(Records from a dataset)
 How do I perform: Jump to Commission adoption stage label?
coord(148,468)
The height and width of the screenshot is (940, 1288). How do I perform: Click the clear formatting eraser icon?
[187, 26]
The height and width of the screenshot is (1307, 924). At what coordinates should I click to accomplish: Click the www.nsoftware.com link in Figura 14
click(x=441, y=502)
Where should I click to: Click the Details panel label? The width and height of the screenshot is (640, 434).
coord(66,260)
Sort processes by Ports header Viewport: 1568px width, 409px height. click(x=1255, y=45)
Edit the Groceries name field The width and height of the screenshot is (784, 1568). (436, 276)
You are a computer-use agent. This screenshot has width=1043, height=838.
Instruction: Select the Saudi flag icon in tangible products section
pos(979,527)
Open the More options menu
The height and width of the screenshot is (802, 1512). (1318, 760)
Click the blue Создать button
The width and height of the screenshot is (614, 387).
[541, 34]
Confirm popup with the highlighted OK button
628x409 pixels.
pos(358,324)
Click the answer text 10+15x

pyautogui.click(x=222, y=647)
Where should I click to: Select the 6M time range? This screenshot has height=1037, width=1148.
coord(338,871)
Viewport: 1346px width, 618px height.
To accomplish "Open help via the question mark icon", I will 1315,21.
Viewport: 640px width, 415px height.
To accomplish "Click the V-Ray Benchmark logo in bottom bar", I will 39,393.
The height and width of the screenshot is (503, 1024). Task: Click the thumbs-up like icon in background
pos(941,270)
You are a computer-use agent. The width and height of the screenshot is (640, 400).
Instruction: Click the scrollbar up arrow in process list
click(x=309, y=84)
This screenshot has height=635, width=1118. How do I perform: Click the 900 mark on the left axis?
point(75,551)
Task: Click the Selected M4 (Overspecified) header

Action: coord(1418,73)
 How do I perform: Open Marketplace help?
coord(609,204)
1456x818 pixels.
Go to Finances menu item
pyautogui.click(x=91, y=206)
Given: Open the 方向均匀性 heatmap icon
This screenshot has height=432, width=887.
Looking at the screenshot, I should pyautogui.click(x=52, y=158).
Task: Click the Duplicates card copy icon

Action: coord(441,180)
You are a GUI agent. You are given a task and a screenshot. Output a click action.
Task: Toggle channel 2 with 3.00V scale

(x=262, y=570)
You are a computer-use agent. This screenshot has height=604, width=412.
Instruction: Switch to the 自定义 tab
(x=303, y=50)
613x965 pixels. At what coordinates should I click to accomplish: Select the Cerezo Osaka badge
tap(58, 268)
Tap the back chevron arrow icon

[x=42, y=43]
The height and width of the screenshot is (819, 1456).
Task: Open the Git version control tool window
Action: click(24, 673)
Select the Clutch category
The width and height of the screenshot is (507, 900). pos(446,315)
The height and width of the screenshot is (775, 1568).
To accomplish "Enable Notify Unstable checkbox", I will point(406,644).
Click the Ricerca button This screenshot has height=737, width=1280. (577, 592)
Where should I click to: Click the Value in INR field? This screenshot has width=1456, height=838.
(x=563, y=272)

TASK DETAILS. Write out all the entries above again, line for line, without changing anything.

EXERCISE SOLUTION.
 How do I perform: Jump to Commission adoption stage label?
coord(148,468)
The height and width of the screenshot is (940, 1288). How do I perform: Click the clear formatting eraser icon?
[187, 26]
The height and width of the screenshot is (1307, 924). At what coordinates should I click to accomplish: Click the www.nsoftware.com link in Figura 14
click(x=441, y=502)
Where should I click to: Click the Details panel label? The width and height of the screenshot is (640, 434).
coord(66,260)
Sort processes by Ports header Viewport: 1568px width, 409px height. click(x=1255, y=45)
Edit the Groceries name field The width and height of the screenshot is (784, 1568). (436, 276)
You are a computer-use agent. This screenshot has width=1043, height=838.
Instruction: Select the Saudi flag icon in tangible products section
pos(979,527)
Open the More options menu
The height and width of the screenshot is (802, 1512). (1318, 760)
Click the blue Создать button
The width and height of the screenshot is (614, 387).
[541, 34]
Confirm popup with the highlighted OK button
628x409 pixels.
pos(358,324)
Click the answer text 10+15x

pyautogui.click(x=222, y=647)
Where should I click to: Select the 6M time range? This screenshot has height=1037, width=1148.
coord(338,871)
Viewport: 1346px width, 618px height.
To accomplish "Open help via the question mark icon", I will 1315,21.
Viewport: 640px width, 415px height.
To accomplish "Click the V-Ray Benchmark logo in bottom bar", I will 39,393.
The height and width of the screenshot is (503, 1024). Task: Click the thumbs-up like icon in background
pos(941,270)
You are a computer-use agent. The width and height of the screenshot is (640, 400).
Instruction: Click the scrollbar up arrow in process list
click(x=309, y=84)
This screenshot has height=635, width=1118. How do I perform: Click the 900 mark on the left axis?
point(75,551)
Task: Click the Selected M4 (Overspecified) header

Action: coord(1418,73)
 How do I perform: Open Marketplace help?
coord(609,204)
1456x818 pixels.
Go to Finances menu item
pyautogui.click(x=91, y=206)
Given: Open the 方向均匀性 heatmap icon
This screenshot has height=432, width=887.
Looking at the screenshot, I should pyautogui.click(x=52, y=158).
Task: Click the Duplicates card copy icon

Action: coord(441,180)
You are a GUI agent. You are given a task and a screenshot. Output a click action.
Task: Toggle channel 2 with 3.00V scale

(x=262, y=570)
You are a computer-use agent. This screenshot has height=604, width=412.
Instruction: Switch to the 自定义 tab
(x=303, y=50)
613x965 pixels. At what coordinates should I click to accomplish: Select the Cerezo Osaka badge
tap(58, 268)
Tap the back chevron arrow icon

[x=42, y=43]
The height and width of the screenshot is (819, 1456).
Task: Open the Git version control tool window
Action: click(24, 673)
Select the Clutch category
The width and height of the screenshot is (507, 900). pos(446,315)
The height and width of the screenshot is (775, 1568).
To accomplish "Enable Notify Unstable checkbox", I will point(406,644).
Click the Ricerca button This screenshot has height=737, width=1280. (577, 592)
Where should I click to: Click the Value in INR field? This screenshot has width=1456, height=838.
(x=563, y=272)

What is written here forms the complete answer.